シャイで大人しいけど、とても心の優しい子。
「春くん、おはよう。」
「…おはよう。」
冬馬くんの腕を掴むと、教室の前で待っている夏輝くんと秋羅くんの所まで連行するように歩いて行く。
「はーるー!イタイーッ!!」
「…うるさい。」
「とうまのスケベー!」
「バッカじゃねぇの?」
当たり前になった朝の光景。
この4人、性格はバラバラなのになぜか仲良しでいつも一緒。
「よし、今日も頑張るか!」
気合を入れ、私も子供たちの後を追いかけた。
「はい、それじゃあ今日はお昼からの七夕祭りに向けて、笹に付ける飾りとお星様のお面を作りまーす。」
『はーい!』
みんな元気よく言うと、それぞれ自分の棚からお道具箱を取ってくる。テーブルごとに画用紙と折り紙を配り、作業を見守った。
和気藹々とみんな楽しそう。
提灯や天の川、色とりどりの飾りが出来上がっていくのを見ていると、ふと聞こえた声。
「なっちゃん、そらにヒトデはいないって。」
「ヒトデじゃないもん!ホシだもん!」
「あしがながすぎるんだよ。」
「…がんばればホシにみえる。」
またあの4人組だ。
冬馬くんと秋羅くんはテーブルに身を乗り出し、春くんは頬杖をついて夏輝くんの絵を見ている。

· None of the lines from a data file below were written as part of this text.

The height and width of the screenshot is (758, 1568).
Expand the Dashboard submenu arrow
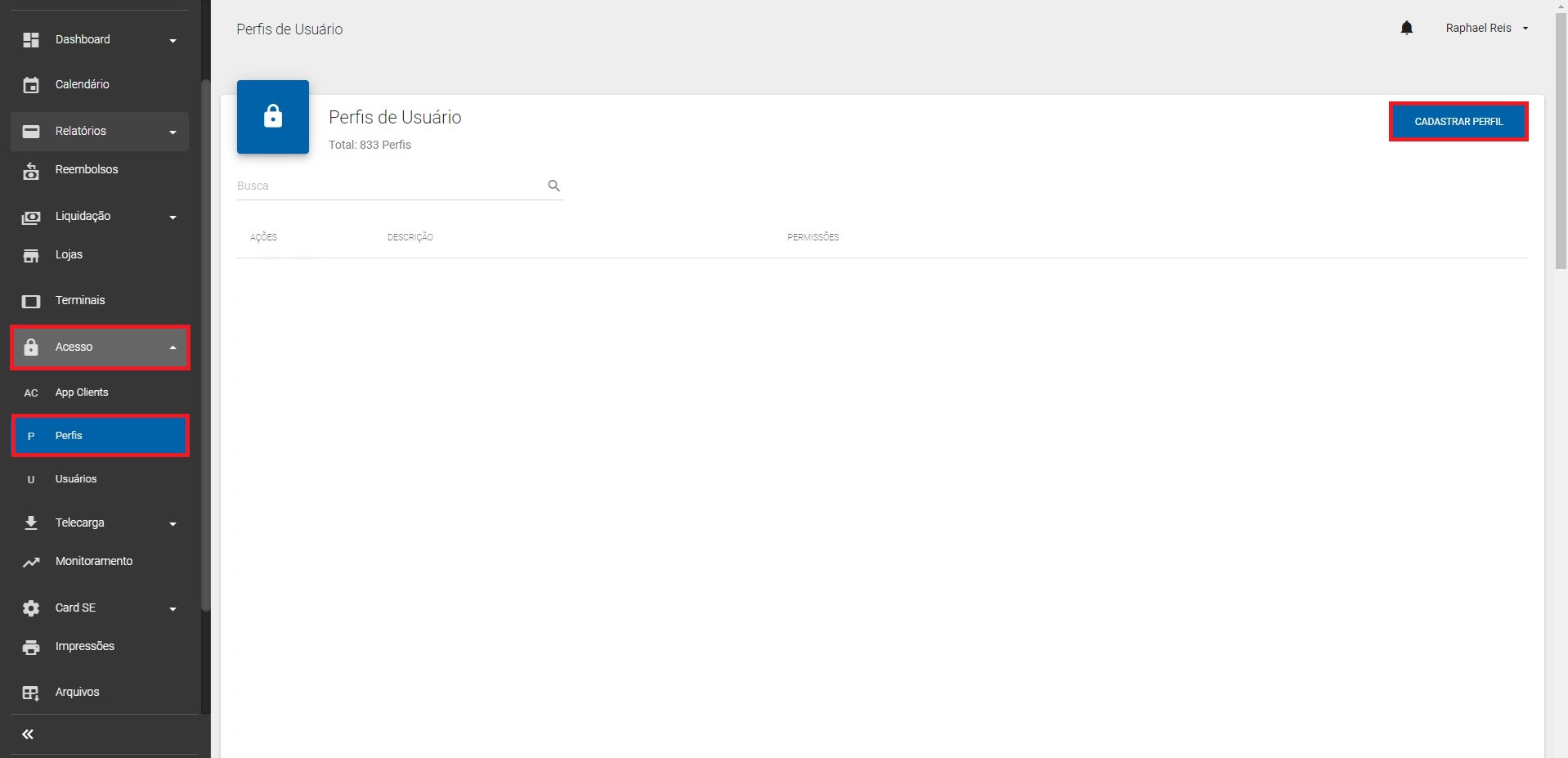pos(172,40)
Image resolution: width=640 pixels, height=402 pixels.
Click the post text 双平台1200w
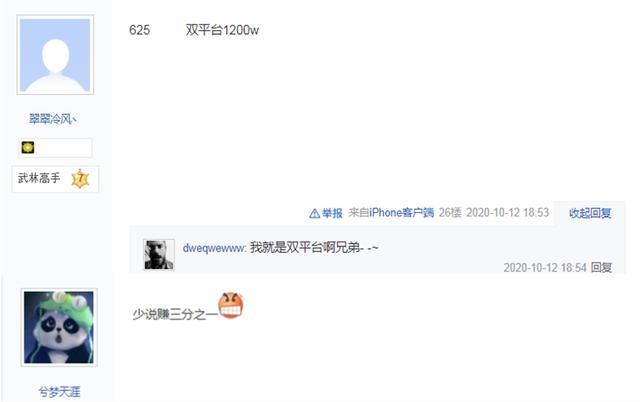click(222, 30)
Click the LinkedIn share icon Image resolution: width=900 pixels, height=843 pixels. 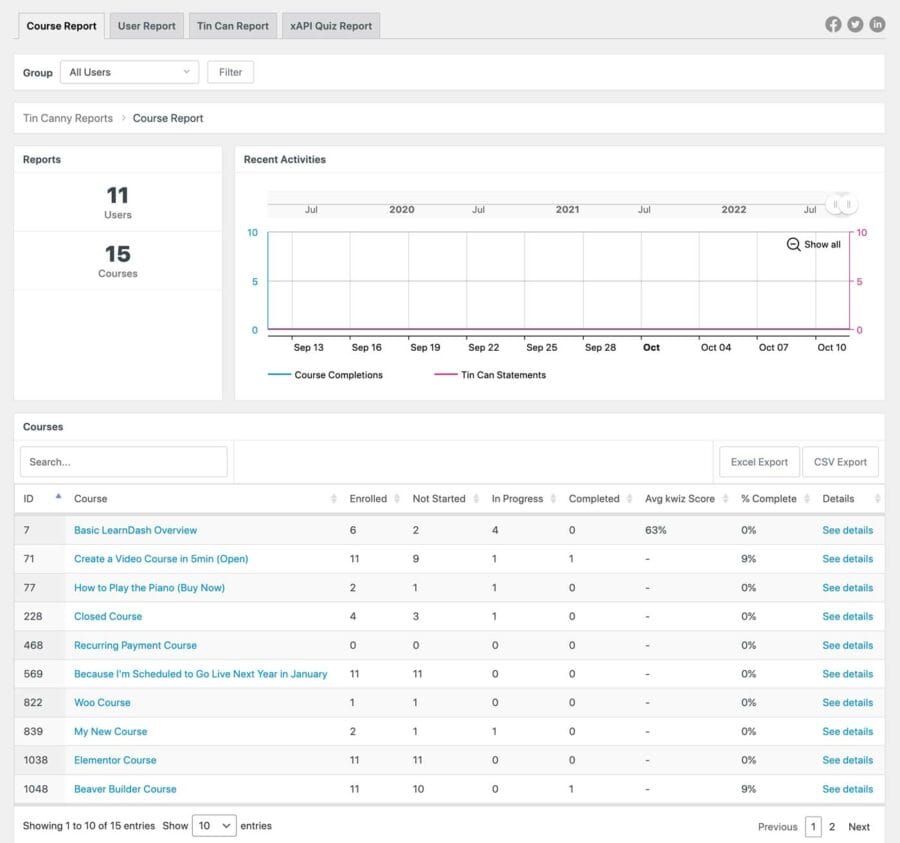click(x=877, y=24)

夏輝くんは工作は得意だけど、絵にちょっと難があるんだよな…
4人のテーブルに行くと、なるほど、夏輝くんの星は5本の足が細く長くてちょっと
「とうまだって、トゲトゲ多いよ!」
「その方がカッコいいだろ!」
本当に個性が出るよねぇ…
冬馬くんはもう爆発させたようなイガイガ星。
秋羅くんは定規を使ってピシッと書き、春くんは自分の納得がいくまで何枚も書き直したようだ。
「はい、そこまで。みんなそれぞれ違うように、お星様だって同じものはないんだよ?だからそれで大丈夫。」
なだめると少し照れ笑いを浮かべて、4人はまた工作に没頭する。お互い出来ない事は手伝ったり、すぐケンカする割りチームワークがいい。男の子っていいなぁ。
微笑ましくて、胸が温かくなった。